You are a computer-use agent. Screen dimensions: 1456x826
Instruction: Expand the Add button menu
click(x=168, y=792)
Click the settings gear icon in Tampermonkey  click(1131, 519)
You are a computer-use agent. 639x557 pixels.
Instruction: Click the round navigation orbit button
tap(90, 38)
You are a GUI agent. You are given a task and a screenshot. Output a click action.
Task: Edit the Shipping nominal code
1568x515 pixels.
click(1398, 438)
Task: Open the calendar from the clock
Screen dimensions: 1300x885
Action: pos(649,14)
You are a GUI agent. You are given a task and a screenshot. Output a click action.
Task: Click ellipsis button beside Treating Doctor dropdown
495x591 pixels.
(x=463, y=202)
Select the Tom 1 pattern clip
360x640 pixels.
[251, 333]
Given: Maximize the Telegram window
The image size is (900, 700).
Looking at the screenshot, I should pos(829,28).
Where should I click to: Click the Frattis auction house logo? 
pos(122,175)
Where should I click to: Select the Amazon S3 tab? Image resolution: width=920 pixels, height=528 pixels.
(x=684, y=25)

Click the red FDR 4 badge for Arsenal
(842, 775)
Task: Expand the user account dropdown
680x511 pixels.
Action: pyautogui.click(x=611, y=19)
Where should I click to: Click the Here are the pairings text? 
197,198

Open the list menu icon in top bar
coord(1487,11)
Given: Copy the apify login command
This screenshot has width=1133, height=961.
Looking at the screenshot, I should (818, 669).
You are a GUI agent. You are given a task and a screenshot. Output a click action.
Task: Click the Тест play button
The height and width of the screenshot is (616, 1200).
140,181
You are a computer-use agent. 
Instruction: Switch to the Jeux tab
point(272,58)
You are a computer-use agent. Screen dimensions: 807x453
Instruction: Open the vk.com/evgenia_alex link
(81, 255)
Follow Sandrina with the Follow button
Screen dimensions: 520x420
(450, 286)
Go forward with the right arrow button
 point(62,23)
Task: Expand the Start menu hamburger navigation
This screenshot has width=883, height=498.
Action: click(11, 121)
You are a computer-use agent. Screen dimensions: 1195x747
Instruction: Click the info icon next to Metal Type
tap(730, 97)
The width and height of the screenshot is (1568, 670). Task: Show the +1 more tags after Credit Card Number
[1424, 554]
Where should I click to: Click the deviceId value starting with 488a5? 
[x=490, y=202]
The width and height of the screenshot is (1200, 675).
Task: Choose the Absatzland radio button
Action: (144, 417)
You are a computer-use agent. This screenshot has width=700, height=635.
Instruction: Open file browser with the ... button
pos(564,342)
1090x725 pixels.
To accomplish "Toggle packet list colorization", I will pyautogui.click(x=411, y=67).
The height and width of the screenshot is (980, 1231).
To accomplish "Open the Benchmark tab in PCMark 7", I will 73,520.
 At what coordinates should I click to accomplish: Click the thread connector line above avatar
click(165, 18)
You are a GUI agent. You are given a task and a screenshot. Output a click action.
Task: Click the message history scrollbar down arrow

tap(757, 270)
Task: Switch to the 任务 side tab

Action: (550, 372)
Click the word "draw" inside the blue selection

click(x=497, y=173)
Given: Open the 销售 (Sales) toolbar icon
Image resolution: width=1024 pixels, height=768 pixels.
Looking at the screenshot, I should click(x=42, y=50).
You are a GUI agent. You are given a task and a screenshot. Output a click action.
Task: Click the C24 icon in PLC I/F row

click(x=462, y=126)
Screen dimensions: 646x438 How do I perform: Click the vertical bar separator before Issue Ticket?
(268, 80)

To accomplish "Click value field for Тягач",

*THE TASK:*
Show the lines above that include "computer".

*ANSWER TO THE PROBLEM:*
You are a computer-use agent. Screen dimensions: 1456x826
You are a computer-use agent. 639x557 pixels.
You are a computer-use agent. 
You are a computer-use agent. Screen dimensions: 807x453
You are a computer-use agent. Screen dimensions: 1195x747
You are a computer-use agent. This screenshot has width=700, height=635.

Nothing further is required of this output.